A Health Reimbursement Arrangement (HRA) is a flexible tool for small business owners to increase their tax savings and to offer tax-free health benefits. An HRA may reimburse for qualified medical expenses such as co-payments, deductibles, and personal health insurance premiums. HRAs are often used as a small business alternative to group health insurance.
A common question from business owners and one-person nonprofits is "am I eligible to participate in the HRA?"
While offering an HRA should primarily be about assisting employees with their health care needs, some small business owners may be eligible to participate.
This article reviews HRA owner participation for the following owner types and entities:
- C-Corporation Owners
- Sole Proprietors
- S-Corporation Owners
You can also find this information summarized in our Business Owner Eligibility Under a QSEHRA infographic. While this infographic discusses a particular kind of HRA, the Qualified Small Employer Health Reimbursement Arrangement (QSEHRA), the rules are the same for all HRAs.
HRA Eligibility: C-Corporation Owners
A C-Corporation ("C-Corp") is a legal entity separate from the owners. Therefore, C-Corp owners may participate in an HRA and receive reimbursements 100% tax free. C-Corp owners may use the HRA to reimburse his or her medical expenses, as well as family medical expenses. To summarize:
Full use of HRA; receive reimbursements 100% tax free with no restrictions.
An excellent option for tax-free business-owner health insurance and medical expenses.
HRA Eligibility: Sole Proprietors
A sole proprietorship is an unincorporated business owned and run by one individual, with no distinction between the business and the owner. Therefore, sole proprietors aren't employees and can't participate in an HRA.
However, if the sole proprietor is married and the sole proprietor's spouse is a W-2 employee, then the sole proprietor can receive the benefit tax-free. In this case, the HRA is set up in the spouse's name and the sole-proprietor is listed as a dependent. To summarize:
Full use of the HRA only if spouse is a W-2 employee.
Otherwise, the sole proprietor may not participate in the HRA.
HRA Eligibility: Partners
A partnership is not subject to income tax. Instead, the partners are directly taxed. Therefore, the partner is self-employed, not an employee, and isn't eligible to participate in an HRA.
However, if the partner is married, and the partner's spouse is a W-2 employee (but not a partner), then the partner can receive the benefit tax-free. In this case, the HRA is set up in the spouse's name and the partner is listed as a dependent.
Full use of the HRA only if spouse is a W-2 employee, and spouse is not a business partner.
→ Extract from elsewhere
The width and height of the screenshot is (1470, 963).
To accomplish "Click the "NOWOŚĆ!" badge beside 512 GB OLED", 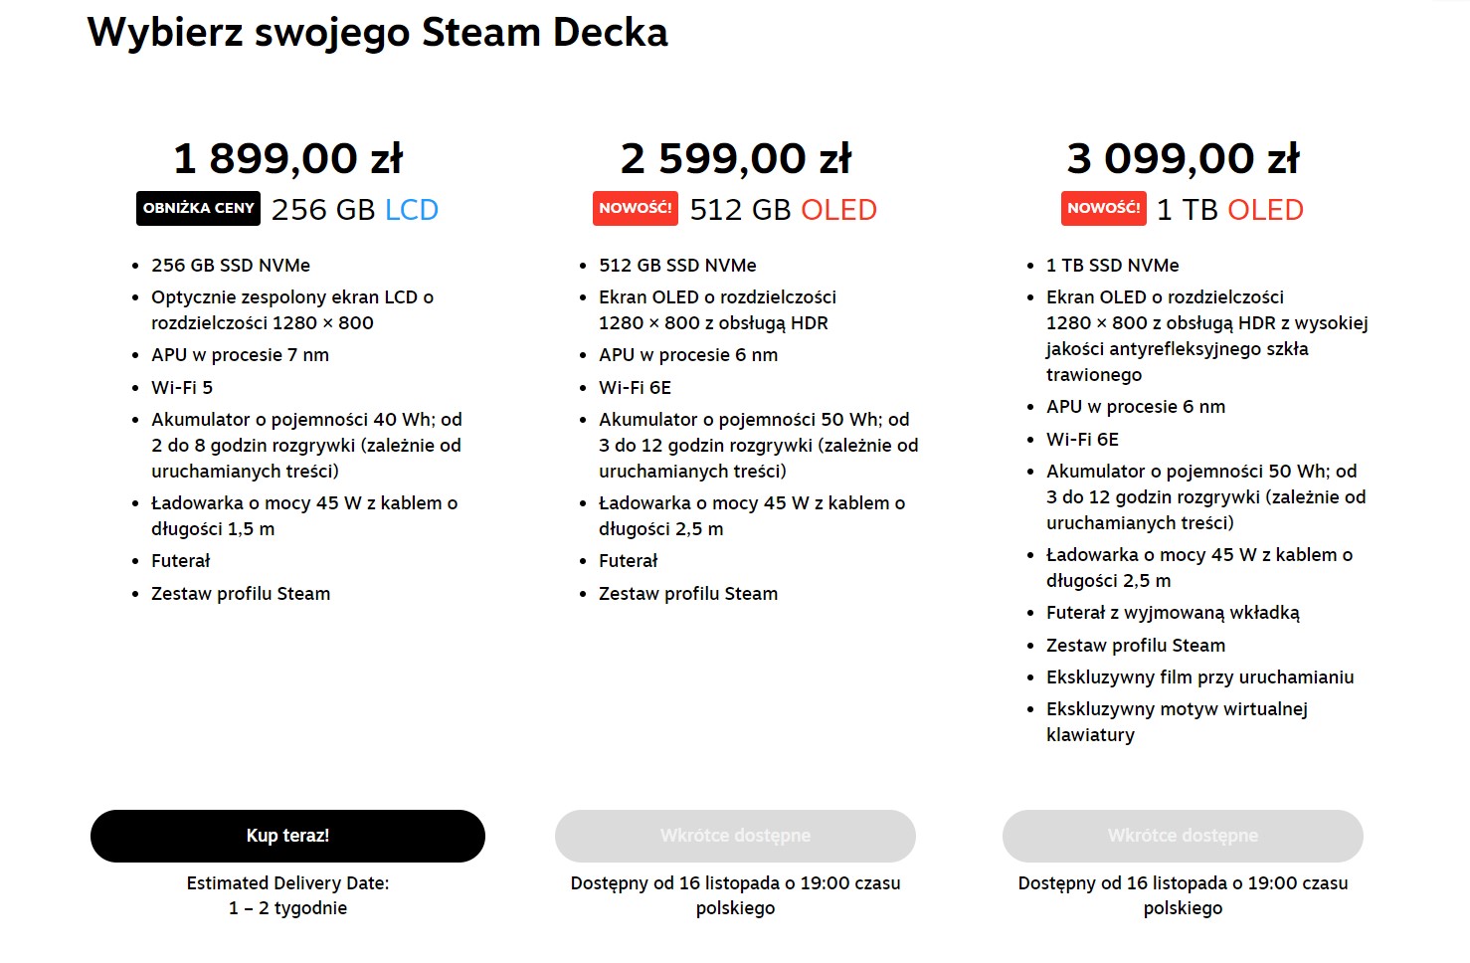I will click(636, 208).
Otherwise, the partner can't participate in the HRA.
HRA Eligibility: S-Corporation Owners
An S-Corporation ("S-Corp") isn't subject to income tax. Instead, shareholders that own >2% of the company's shares are taxed individually. Therefore, a shareholder is not an employee, and isn't eligible to participate in the HRA. Similarly, the spouses, parents, children, and grandchildren of >2% owners can't use participate in the HRA.
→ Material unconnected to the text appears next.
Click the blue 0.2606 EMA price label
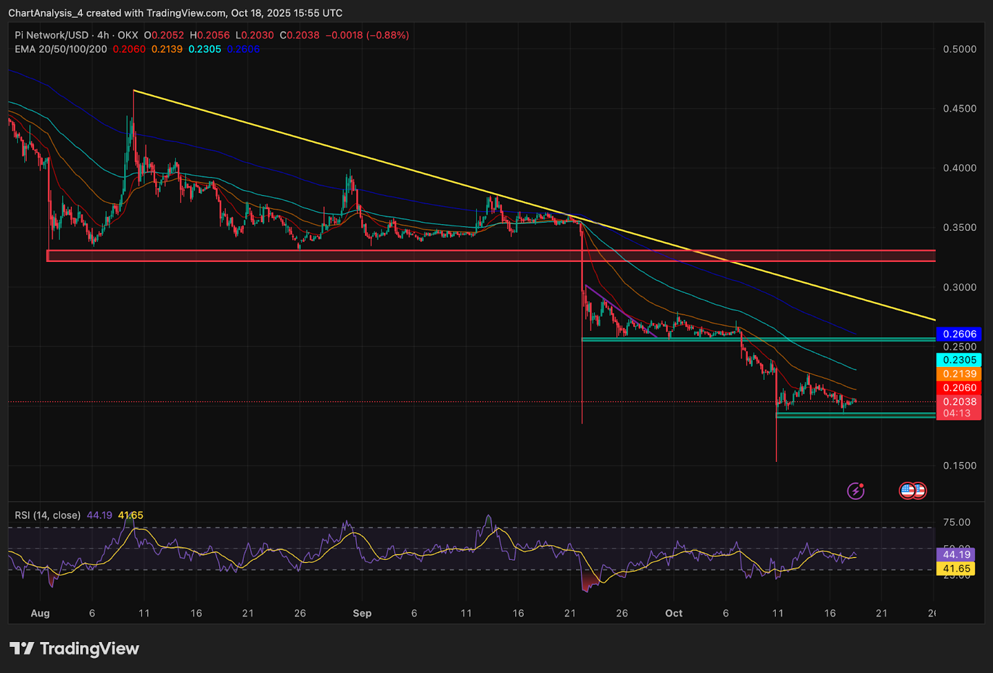Screen dimensions: 993x673 [959, 334]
S-Corp owners can't participate in the HRA. Neither can their spouse, parents, children, or grandchildren.
Ineligible Owners Should Still Adopt an HRA
As detailed above, whether or not owners are eligible to receive the full tax benefits of an HRA depends on their tax filing status. If you're one of the owner types that can't participate in the HRA, there are still a lot of reasons to adopt one.
HRAs are a key way to help your business hire and keep its people. Because your employees are free to purchase the products and services they want most, an HRA provides great value to employees and makes it easier to hire people and make your employees happy.